** start of LISTED ENTRIES **
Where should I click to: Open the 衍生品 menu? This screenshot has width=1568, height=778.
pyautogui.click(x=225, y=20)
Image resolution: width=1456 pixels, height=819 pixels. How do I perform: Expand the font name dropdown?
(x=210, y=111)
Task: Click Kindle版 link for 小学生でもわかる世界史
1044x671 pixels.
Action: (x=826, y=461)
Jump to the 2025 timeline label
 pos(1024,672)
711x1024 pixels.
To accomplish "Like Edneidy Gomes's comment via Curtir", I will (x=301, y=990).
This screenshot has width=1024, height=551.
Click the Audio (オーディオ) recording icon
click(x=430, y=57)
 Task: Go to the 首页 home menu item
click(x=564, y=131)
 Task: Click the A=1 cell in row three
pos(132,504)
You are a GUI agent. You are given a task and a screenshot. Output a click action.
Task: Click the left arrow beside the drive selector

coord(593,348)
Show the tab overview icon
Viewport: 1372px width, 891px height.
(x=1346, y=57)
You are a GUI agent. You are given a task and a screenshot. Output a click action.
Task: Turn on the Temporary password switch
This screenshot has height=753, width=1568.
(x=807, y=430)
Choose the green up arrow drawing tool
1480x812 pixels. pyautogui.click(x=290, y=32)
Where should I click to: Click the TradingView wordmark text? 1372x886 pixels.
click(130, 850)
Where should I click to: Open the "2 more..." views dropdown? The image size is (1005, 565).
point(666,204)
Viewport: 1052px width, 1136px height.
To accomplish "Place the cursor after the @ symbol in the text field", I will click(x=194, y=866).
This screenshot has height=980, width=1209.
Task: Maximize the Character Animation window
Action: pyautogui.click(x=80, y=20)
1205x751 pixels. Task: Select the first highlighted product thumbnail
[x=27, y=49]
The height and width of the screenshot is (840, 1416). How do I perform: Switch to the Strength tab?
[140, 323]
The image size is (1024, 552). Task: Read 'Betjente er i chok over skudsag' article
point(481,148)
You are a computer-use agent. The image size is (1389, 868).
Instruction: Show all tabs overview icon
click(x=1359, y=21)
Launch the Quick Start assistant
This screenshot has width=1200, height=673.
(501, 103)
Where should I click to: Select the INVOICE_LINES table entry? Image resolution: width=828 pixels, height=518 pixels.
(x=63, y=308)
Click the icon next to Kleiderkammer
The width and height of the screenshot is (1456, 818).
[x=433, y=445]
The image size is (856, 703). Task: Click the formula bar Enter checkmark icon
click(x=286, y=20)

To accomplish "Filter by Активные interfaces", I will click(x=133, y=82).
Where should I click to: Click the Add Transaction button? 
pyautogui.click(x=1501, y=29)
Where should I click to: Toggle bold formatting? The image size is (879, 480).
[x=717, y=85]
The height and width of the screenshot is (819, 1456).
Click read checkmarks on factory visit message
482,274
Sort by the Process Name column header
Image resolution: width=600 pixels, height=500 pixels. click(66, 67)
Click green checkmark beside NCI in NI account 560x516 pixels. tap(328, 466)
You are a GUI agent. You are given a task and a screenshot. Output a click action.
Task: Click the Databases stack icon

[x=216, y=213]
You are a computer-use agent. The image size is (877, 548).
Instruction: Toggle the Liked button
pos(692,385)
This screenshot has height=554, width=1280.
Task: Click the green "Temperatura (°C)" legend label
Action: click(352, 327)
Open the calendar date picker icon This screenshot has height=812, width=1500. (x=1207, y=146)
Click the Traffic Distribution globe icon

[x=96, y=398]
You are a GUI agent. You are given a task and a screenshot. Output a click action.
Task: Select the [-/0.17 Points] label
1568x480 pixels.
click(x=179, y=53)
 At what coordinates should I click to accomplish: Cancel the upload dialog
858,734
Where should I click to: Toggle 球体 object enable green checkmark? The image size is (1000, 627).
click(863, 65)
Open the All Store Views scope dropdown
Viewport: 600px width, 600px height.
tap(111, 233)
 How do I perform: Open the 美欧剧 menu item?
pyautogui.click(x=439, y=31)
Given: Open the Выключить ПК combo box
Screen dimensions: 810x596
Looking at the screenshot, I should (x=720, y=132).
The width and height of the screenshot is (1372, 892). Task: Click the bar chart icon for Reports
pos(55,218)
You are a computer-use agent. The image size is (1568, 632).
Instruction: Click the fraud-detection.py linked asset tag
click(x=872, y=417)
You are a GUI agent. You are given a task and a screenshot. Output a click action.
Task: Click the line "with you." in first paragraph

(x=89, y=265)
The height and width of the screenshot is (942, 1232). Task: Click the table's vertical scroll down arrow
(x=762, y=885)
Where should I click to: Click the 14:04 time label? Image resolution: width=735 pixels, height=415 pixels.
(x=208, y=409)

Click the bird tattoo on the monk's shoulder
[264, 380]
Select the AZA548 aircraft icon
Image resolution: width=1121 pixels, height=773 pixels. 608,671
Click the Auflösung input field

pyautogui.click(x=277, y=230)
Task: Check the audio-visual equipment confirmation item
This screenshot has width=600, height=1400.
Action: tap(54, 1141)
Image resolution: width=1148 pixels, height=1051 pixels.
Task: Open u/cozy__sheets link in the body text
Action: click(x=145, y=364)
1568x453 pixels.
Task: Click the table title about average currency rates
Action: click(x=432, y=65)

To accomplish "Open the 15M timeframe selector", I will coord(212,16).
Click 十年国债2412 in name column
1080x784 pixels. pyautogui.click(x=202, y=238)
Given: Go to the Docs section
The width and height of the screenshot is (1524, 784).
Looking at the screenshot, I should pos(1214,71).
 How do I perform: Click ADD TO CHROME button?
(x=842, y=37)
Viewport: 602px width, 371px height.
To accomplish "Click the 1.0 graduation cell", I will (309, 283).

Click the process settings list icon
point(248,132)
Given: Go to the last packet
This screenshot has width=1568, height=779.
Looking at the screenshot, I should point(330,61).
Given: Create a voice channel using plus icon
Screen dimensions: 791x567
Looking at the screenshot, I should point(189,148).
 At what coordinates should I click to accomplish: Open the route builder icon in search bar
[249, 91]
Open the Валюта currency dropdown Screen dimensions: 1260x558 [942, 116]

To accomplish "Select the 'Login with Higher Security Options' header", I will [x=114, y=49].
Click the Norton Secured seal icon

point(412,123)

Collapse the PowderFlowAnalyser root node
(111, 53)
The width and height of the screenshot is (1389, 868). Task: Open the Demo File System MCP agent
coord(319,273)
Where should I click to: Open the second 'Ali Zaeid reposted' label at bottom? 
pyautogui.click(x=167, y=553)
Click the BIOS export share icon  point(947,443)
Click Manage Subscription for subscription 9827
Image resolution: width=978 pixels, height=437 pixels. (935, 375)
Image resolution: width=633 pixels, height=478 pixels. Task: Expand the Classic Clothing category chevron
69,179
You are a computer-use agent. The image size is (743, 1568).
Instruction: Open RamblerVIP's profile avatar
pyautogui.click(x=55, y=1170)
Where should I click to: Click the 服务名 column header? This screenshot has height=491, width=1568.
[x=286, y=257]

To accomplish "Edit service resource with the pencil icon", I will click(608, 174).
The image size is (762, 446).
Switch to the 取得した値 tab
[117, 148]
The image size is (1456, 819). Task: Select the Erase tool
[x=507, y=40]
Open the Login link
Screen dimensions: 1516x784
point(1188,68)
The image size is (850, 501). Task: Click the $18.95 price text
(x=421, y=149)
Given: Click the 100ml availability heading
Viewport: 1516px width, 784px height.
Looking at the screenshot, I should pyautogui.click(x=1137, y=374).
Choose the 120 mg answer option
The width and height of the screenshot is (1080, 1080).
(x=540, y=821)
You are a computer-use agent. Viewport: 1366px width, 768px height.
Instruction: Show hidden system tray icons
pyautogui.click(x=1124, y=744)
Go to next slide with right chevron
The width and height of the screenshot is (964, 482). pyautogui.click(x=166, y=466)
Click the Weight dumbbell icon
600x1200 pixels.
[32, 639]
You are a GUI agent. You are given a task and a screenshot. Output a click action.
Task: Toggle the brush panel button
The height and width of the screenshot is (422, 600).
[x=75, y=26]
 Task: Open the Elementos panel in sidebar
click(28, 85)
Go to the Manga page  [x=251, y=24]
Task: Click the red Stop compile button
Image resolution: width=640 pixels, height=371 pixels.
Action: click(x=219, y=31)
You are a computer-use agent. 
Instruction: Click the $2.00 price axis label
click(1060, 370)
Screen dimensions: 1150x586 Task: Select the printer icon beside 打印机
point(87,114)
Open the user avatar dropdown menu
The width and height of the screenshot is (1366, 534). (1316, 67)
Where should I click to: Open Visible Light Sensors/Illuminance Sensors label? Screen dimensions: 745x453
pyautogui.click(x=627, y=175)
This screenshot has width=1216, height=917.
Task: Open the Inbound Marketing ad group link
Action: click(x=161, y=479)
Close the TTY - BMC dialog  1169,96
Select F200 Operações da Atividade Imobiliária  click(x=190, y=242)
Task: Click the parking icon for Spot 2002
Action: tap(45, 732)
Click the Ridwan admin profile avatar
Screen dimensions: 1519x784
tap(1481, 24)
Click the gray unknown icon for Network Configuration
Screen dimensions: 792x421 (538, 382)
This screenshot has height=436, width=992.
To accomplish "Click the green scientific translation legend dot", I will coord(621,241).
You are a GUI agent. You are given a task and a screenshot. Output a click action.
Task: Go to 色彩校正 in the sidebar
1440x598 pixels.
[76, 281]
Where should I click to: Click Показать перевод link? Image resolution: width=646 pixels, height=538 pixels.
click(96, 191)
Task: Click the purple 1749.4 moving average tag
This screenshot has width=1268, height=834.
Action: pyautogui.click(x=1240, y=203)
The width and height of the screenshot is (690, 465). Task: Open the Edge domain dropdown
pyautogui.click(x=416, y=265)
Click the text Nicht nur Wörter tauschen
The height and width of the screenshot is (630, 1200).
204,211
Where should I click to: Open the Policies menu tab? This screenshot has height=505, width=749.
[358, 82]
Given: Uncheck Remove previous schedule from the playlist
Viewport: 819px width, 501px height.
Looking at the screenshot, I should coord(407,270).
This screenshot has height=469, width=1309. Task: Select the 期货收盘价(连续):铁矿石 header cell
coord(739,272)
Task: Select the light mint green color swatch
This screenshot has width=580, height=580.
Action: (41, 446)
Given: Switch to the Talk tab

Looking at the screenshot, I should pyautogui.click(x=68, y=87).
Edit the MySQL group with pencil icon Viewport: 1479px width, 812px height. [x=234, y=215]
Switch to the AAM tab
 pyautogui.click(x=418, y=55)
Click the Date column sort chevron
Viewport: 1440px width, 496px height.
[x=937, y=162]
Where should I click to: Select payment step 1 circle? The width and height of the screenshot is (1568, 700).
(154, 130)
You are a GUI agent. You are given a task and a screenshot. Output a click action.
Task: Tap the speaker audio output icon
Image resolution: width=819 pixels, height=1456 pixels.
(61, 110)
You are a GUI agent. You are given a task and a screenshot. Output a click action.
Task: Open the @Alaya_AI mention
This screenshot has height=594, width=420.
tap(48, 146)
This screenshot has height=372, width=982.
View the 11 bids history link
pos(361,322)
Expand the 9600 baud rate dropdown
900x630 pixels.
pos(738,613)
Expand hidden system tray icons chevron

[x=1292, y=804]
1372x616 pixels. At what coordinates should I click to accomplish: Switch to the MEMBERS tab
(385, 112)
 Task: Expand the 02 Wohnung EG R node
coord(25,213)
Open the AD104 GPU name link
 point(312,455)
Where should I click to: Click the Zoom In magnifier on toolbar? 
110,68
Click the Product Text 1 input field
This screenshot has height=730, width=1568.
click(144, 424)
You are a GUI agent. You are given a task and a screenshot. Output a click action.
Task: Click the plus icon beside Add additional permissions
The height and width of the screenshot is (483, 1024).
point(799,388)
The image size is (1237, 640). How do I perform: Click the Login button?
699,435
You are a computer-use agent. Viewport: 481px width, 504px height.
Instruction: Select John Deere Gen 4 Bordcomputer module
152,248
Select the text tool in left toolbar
** end of LISTED ENTRIES **
— WHAT TO PRODUCE —
Rename "Login" to "Sign In" in the stretch from the line containing "The image size is (1456, 819)." through the line containing "(x=421, y=149)". Give only those lines again, with nothing else changed.

— ANSWER —
The image size is (1456, 819). Task: Select the Erase tool
[x=507, y=40]
Open the Sign In link
Screen dimensions: 1516x784
point(1188,68)
The image size is (850, 501). Task: Click the $18.95 price text
(x=421, y=149)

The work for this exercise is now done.